* **DIRECTIONS**
All of the entries should be restated word for word, but without their pictures.

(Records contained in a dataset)

- - -

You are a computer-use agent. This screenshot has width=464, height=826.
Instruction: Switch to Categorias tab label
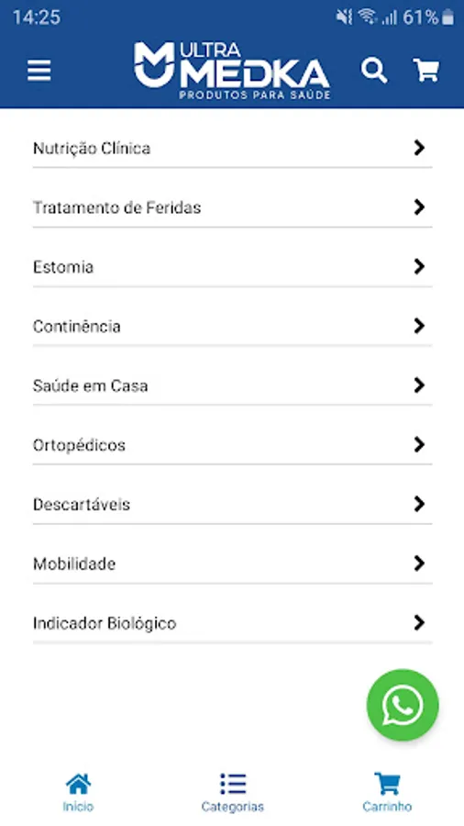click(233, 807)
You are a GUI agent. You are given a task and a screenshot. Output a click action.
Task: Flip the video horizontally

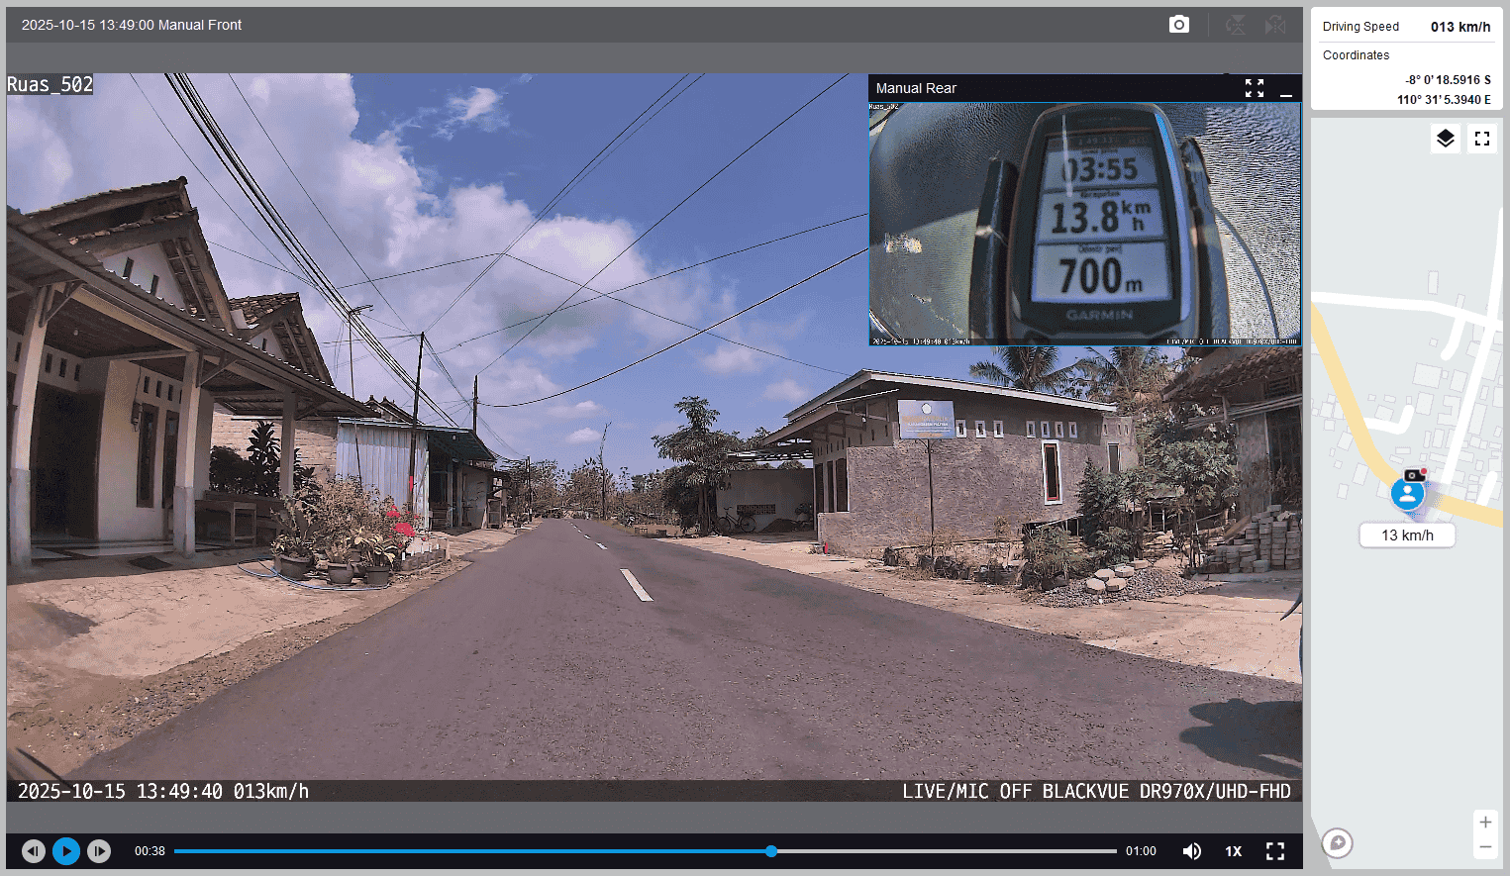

- - -

* **SOLUTION FOR THIS PROBLEM**
You are a computer-use agent. This screenshot has width=464, height=826.
Instruction: Switch to Categorias tab label
click(233, 807)
You are a GUI agent. You are given a task and a screenshot. Output a click action.
Task: Flip the video horizontally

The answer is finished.